Liability under s 60

[59]   The appellant contends that the Labour Court erred and misdirected itself in its approach to liability under s 60. An employer is deemed liable under s 60(3) where the conduct in contravention of the EEA has been proved and the employer failed, under s 60(2) to "consult with the relevant parties" and fail to "take the necessary steps to eliminate the alleged conduct and comply with the provisions of the Act".

[60]   After Mr Haines and Ms Soller had been informed that the respondent had raised a sexual harassment complaint against her immediate manager, Mr Mosesi informed the respondent that he was aware that she had contacted human resources. The respondent's alarm at being told by her superior of her contact with human resources is understandable given the sensitivity of the report. The effect of informing Mr Mosesi of this communication was that the appellant failed to take the positive steps to protect the respondent in the manner contemplated by both its own policy and the EEA to ensure that Mr Mosesi "would not act in contravention of this Act".

[61]   The absence of any investigation into the issue until after the respondent had resigned was glaring. The focus of the attention of Ms Nyathi, the respondent's team leader, after the respondent's first resignation letter at the end of September 2009 was to seek her withdrawal of the resignation. Following that resignation having been withdrawn by the respondent, no investigation into the sexual harassment complaint ensued until after the respondent's second resignation letter dated 13 October 2009. Mr Mosesi was not suspended from work until 26 October 2009. It followed that no steps were taken by the appellant after the complaint was reported to ensure that the sexual harassment of the respondent did not continue.

[62]   It was contended for the appellant that it was difficult to imagine what other steps the appellant could be expected to have taken in advance to avoid a situation as the present, short of not employing Mr Mosesi. In approaching the matter on this basis, the appellant fails to have regard to its failure to adhere to its own sexual harassment policy in taking "appropriate action" when "complaints are identified and/or raised" or offering "appropriate support" on a confidential basis. While much emphasis is placed on the respondent's refusal to participate in the investigation launched subsequent to her second resignation and her lack of cooperation with disciplinary proceedings against Mr Mosesi thereafter, ultimately resulting in his suspension being uplifted, the evidence shows that the respondent no longer trusted that the appellant had or would take the matter up in the appropriate manner. If nothing more, her stance given the manner of her treatment by the appellant is understandable.

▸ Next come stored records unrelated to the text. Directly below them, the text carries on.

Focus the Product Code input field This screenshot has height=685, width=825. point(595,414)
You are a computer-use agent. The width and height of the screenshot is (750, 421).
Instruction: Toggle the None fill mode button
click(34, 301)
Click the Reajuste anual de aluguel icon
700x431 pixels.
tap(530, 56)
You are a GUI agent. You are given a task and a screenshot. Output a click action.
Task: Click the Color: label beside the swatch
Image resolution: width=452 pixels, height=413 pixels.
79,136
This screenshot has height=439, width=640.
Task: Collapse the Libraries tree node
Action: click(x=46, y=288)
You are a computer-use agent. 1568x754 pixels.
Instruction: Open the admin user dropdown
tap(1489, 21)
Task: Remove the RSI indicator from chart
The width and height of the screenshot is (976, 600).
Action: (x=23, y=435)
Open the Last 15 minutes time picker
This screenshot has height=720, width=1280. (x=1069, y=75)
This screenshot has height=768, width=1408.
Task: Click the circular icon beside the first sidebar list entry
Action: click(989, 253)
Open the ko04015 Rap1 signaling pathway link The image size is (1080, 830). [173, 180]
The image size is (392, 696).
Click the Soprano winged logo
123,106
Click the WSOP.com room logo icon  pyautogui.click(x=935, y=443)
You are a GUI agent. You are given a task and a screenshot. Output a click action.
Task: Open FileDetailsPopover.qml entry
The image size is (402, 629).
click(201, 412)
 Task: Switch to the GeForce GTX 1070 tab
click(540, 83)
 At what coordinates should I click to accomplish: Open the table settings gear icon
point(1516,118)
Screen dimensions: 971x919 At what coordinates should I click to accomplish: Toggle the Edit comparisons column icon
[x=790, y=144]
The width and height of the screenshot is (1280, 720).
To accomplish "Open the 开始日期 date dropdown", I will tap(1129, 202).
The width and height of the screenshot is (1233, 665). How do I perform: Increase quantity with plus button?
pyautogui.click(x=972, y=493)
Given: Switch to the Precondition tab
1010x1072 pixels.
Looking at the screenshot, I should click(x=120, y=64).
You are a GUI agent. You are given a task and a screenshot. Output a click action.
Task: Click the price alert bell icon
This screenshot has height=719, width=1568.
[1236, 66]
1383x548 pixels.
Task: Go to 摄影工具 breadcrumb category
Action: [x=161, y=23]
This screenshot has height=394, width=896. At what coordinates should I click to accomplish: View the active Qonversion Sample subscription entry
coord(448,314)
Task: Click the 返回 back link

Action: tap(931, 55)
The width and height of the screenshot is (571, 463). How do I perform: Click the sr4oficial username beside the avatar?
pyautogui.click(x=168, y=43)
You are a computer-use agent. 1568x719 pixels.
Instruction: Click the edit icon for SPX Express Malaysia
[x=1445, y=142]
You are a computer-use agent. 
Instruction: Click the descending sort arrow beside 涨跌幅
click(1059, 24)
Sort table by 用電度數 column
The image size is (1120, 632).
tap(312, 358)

[63]   In its approach to the interpretation of s 60 and the hostile manner of its defence to the respondent's claim, the appellant not only failed to have regard to the purpose and objects of the EEA but adopted precisely the response that the EEA seeks to prevent: a failure to recognise the seriousness of the conduct complained of; a lack of interest in resolving the issue in the manner required; a failure to consult and take the necessary steps to eliminate the conduct complained of; and a failure to do all that was reasonably practicable to ensure that its employee would not act in a manner contrary to the provisions of the EEA.

[64]   For all of these reasons, the appeal must fail. There is no reason in law or fairness as to why costs should not follow the result. As the quantum of the damages as already been agreed upon between the parties, it is only proper that the amount be included in the order.

Order

[65]   In the result, the following order is made:

  1. The appeal is dismissed with costs.
  2. The appellant pays to the respondent the sum of R250 000 as damages within 10 days of the date of this judgment.